▸ **DATASET ENTRIES**:
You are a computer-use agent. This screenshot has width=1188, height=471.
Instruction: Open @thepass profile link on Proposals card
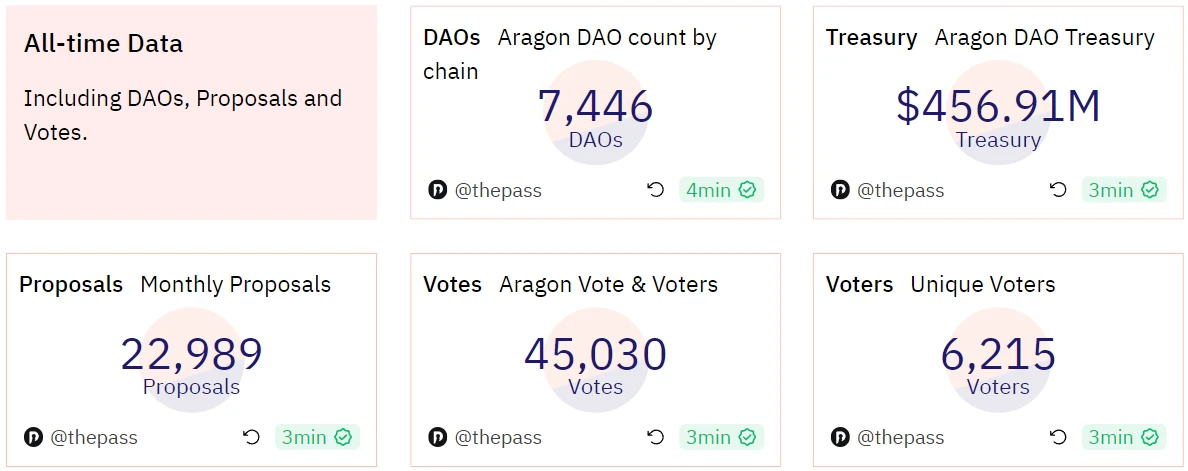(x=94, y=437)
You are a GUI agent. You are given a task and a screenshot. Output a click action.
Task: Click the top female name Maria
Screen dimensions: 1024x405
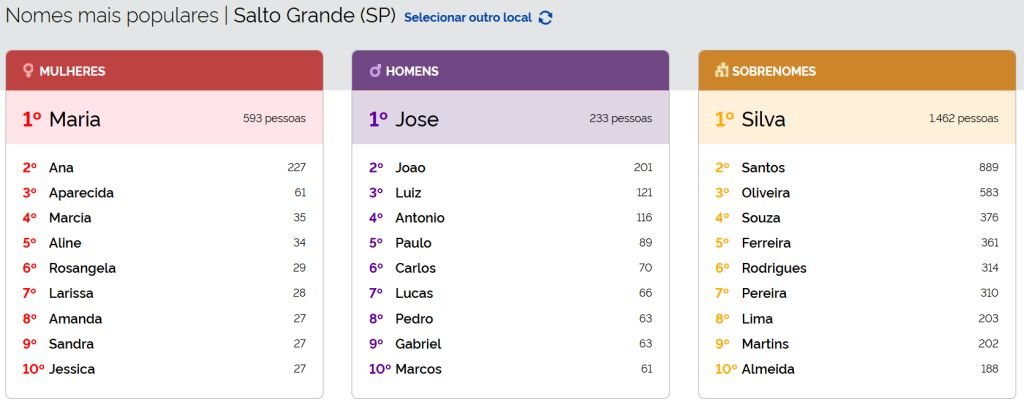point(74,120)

--

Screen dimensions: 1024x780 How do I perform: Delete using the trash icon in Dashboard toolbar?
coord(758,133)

* * *

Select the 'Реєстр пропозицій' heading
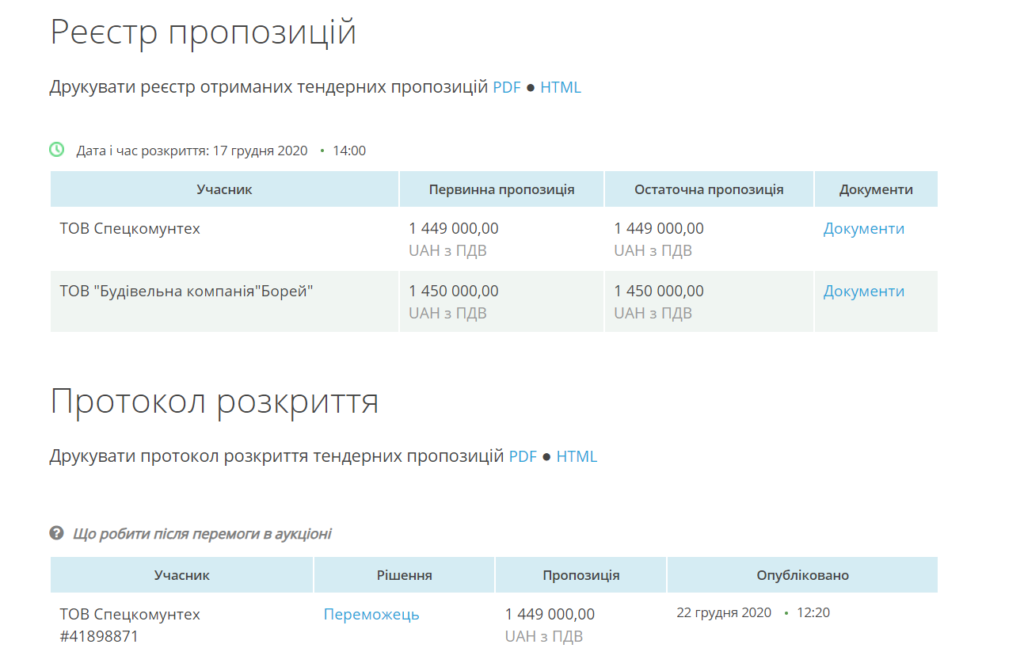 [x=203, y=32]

▸ **WHAT YOU HAVE TO DO**:
Copy every line from the entries that contains the word "agent".

▸ **WRITTEN RESPONSE**:
You are a computer-use agent. This screenshot has width=1188, height=471.
You are a GUI agent. You are given a task and a screenshot. Output a click action.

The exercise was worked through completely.